- Relator(a)
- Ministro Felix Fischer
- Órgão julgador
- Quinta Turma
- Data do julgamento
- 14/04/2015
- Data de publicação
- 06/05/2015
STJ – Acórdão, Rel. Ministro Felix Fischer, Quinta Turma, j. 14/04/2015, p. 06/05/2015
PROCESSUAL PENAL. RECURSO ORDINÁRIO EM HABEAS CORPUS. HOMICÍDIO CONSUMADO. PRISÃO PREVENTIVA MANTIDA EM SENTENÇA CONDENATÓRIA COM BASE EM ELEMENTOS CONCRETOS EXTRAÍDO DOS AUTOS. REITERAÇÃO DELITIVA. GARANTIA DA ORDEM PÚBLICA. EXCESSO DE PRAZO PARA O FIM DA INSTRUÇÃO CRIMINAL. SENTENÇA CONDENATÓRIA PROFERIDA. SÚMULA 52/STJ. RECURSO ORDINÁRIO DESPROVIDO. I - A prisão cautelar deve ser considerada exceção, já que, por meio desta medida, priva-se o réu de seu jus libertatis antes do pronunciamento antes do pronunciamento condenatório definitivo, consubstanciado na sentença transitada em julgado. É por isso que tal medida constritiva só se justifica caso demonstrada sua real indispensabilidade para assegurar a ordem pública, a instrução criminal ou a aplicação da lei penal, ex vi do artigo 312 do Código de Processo penal. A prisão preventiva, portanto, enquanto medida de natureza cautelar, não pode ser utilizada como instrumento de punição antecipada do indiciado ou do réu, nem permite complementação de sua fundamentação pelas instâncias superiores (HC 93498/MS, Segunda Turma, Rel. Min. Celso de Mello, DJe de 18/10/2012). II - No caso dos autos, a r. decisão que converteu a prisão em flagrante em custódia preventiva está fundamentada na garantia da ordem pública, notadamente se se exsurge dos autos que o recorrente é contumaz na prática de outros delitos. III - O prazo para a conclusão da instrução criminal não tem as características de fatalidade e de improrrogabilidade, fazendo-se imprescindível raciocinar com o juízo de razoabilidade para definir o excesso de prazo, não se ponderando a mera soma aritmética dos prazos para os atos processuais (precedentes do STF e do STJ).

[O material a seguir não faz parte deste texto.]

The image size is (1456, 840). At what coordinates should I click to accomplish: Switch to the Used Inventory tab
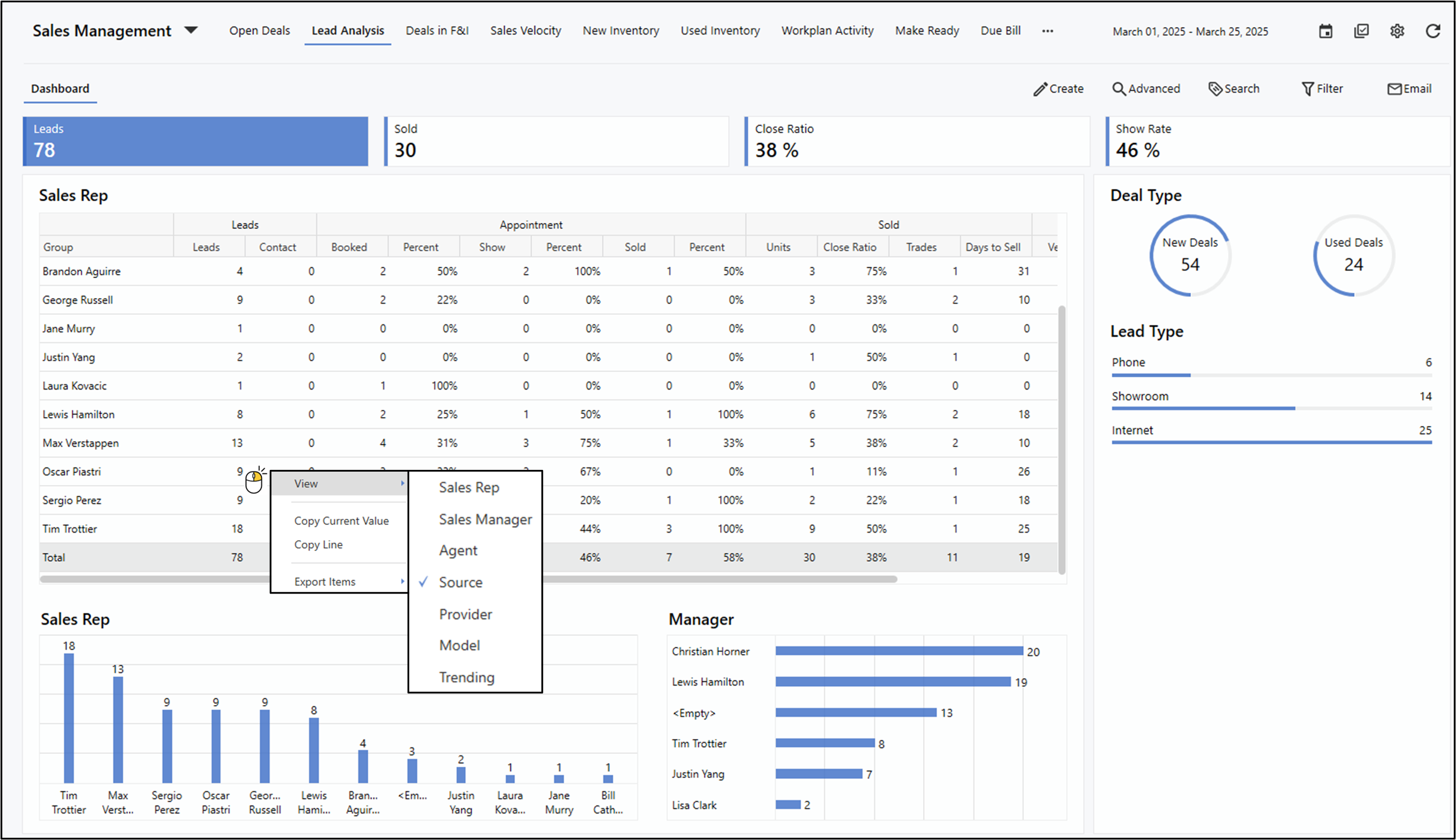(720, 31)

IV - Além disso, na hipótese, verifica-se, conforme informações colacionadas, que já foi proferida sentença condenatória em desfavor do recorrente na data de 31/7/2014. Assim, fica superada a alegação de excesso de prazo para a formação da culpa, nos termos do enunciado 52 da Súmula do STJ. Recurso ordinário a que se nega provimento. (RHC n. 41.559/BA, relator Ministro Felix Fischer, Quinta Turma, julgado em 14/4/2015, DJe de 6/5/2015.)